◆ ASSIGNMENT ◆
Repeat exactly, and nothing more, the lines from the one that includes "Open the red diamond-shaped window post" through the final line of the entries; skip the pictures.

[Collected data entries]
+ + + + + + +

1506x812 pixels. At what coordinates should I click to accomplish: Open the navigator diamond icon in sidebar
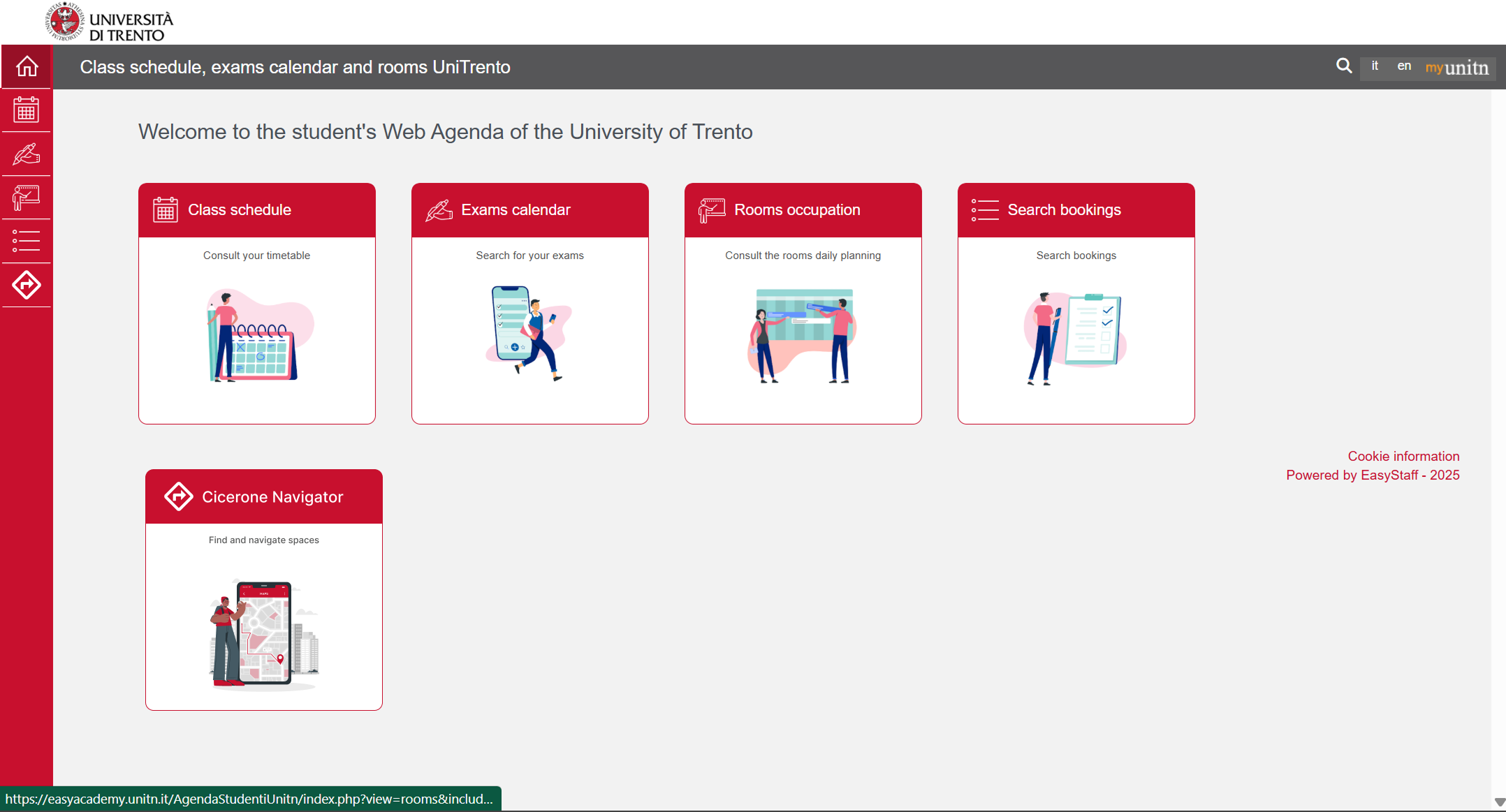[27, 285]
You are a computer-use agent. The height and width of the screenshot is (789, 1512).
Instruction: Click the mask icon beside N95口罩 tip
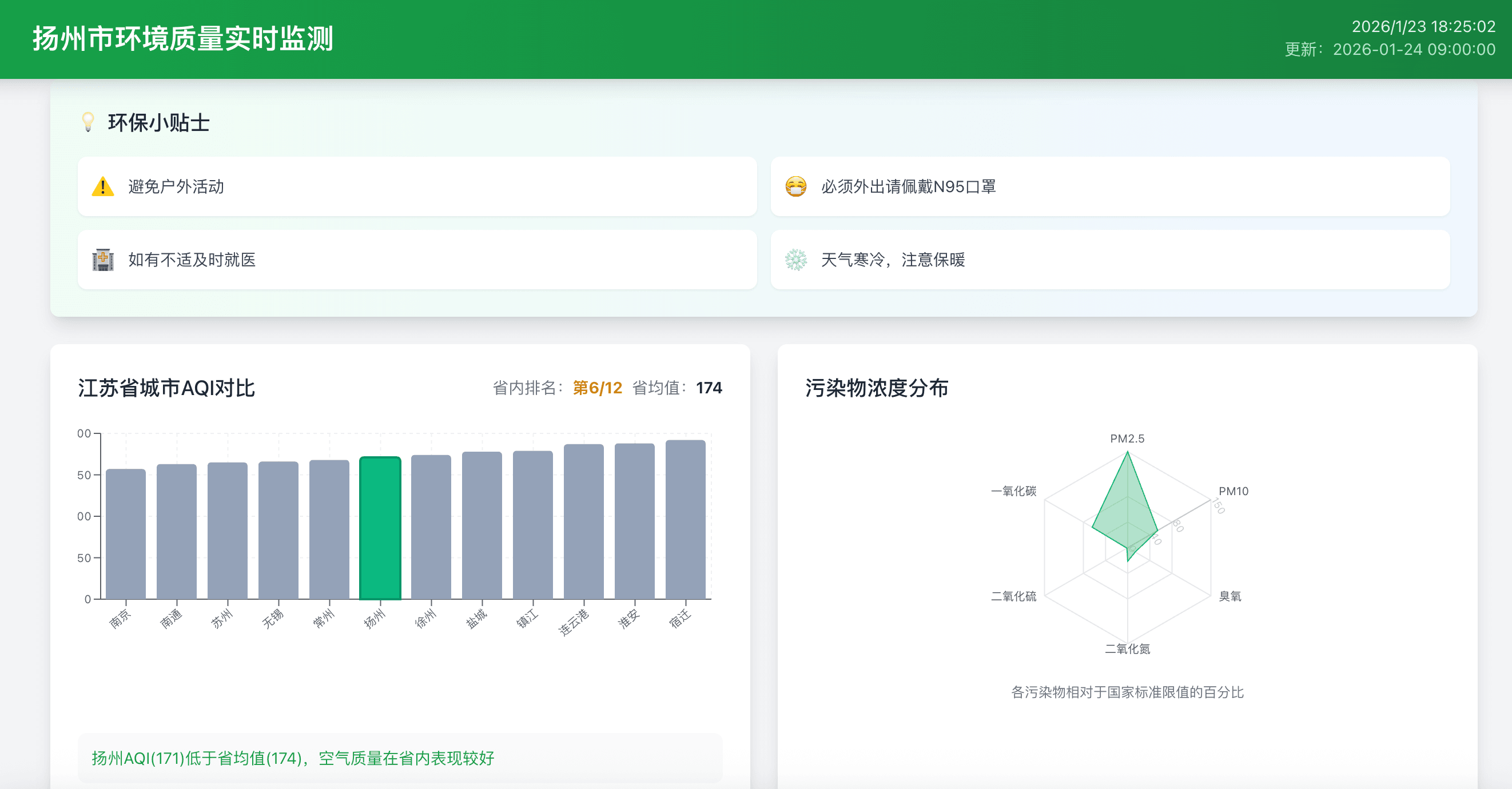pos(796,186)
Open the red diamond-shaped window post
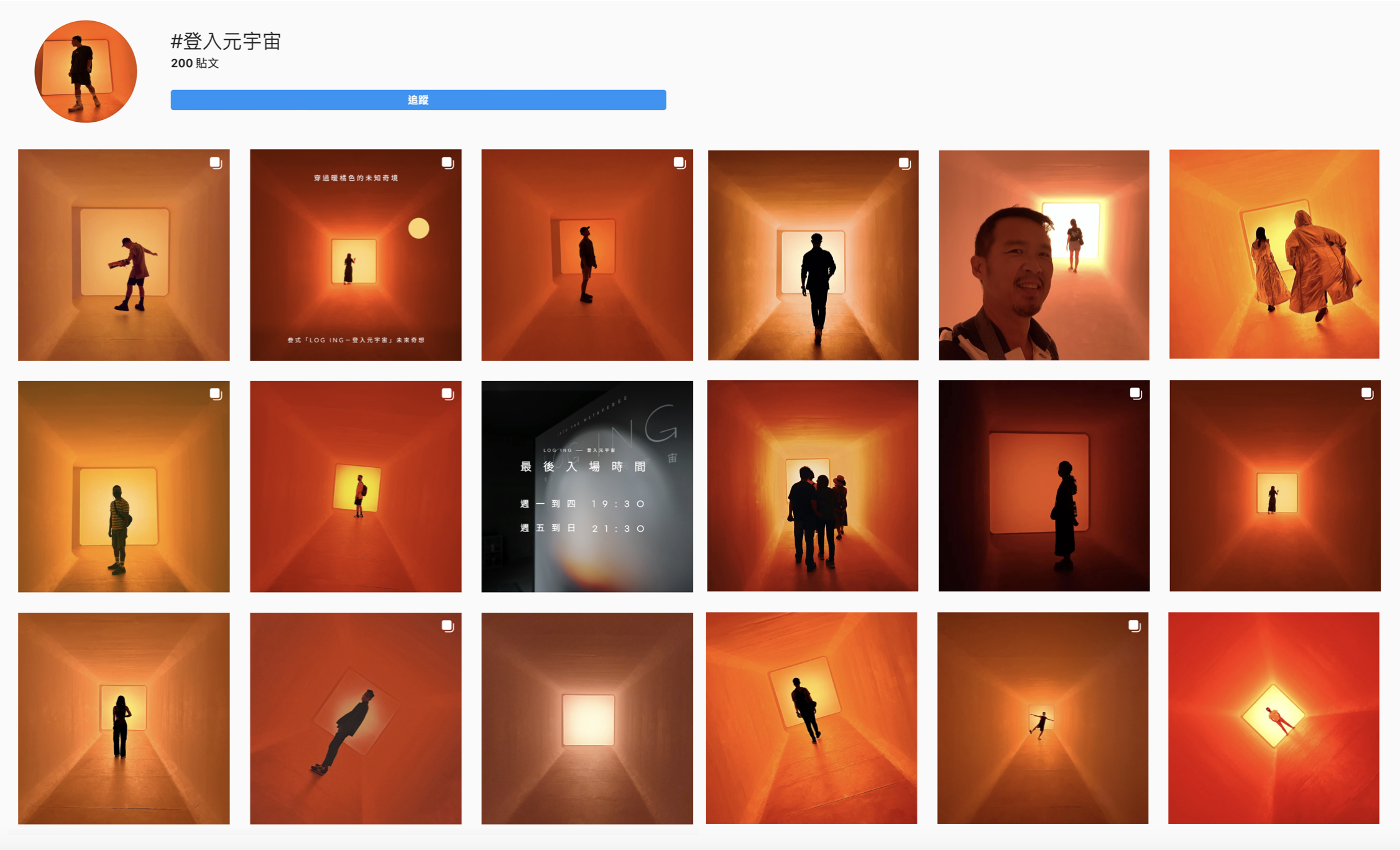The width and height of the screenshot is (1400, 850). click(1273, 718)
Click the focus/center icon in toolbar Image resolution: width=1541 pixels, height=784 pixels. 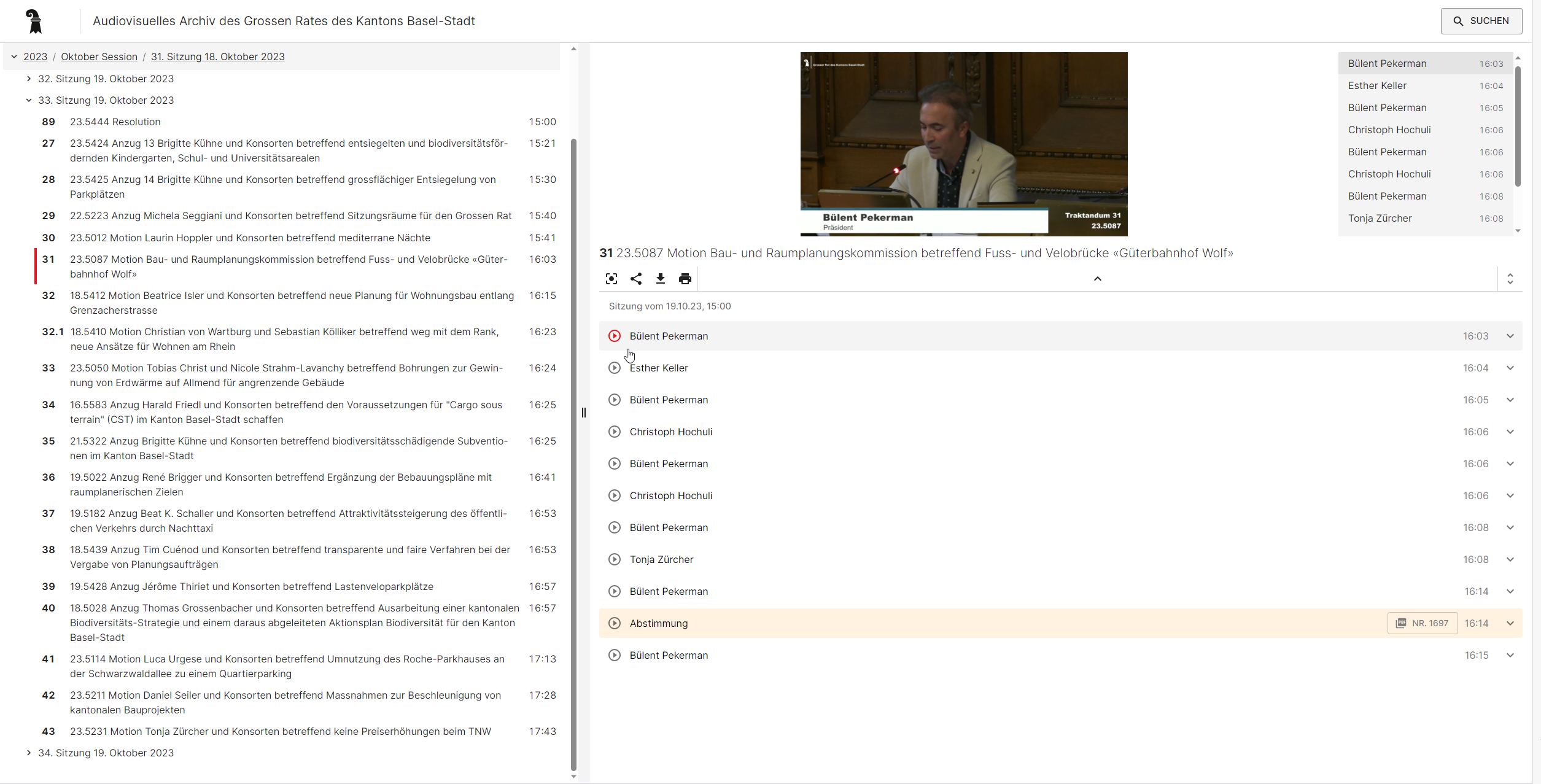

+ + + + + + +

◆ FINAL ANSWER ◆
Open the red diamond-shaped window post
The width and height of the screenshot is (1400, 850). click(1273, 718)
Click the focus/center icon in toolbar Image resolution: width=1541 pixels, height=784 pixels. 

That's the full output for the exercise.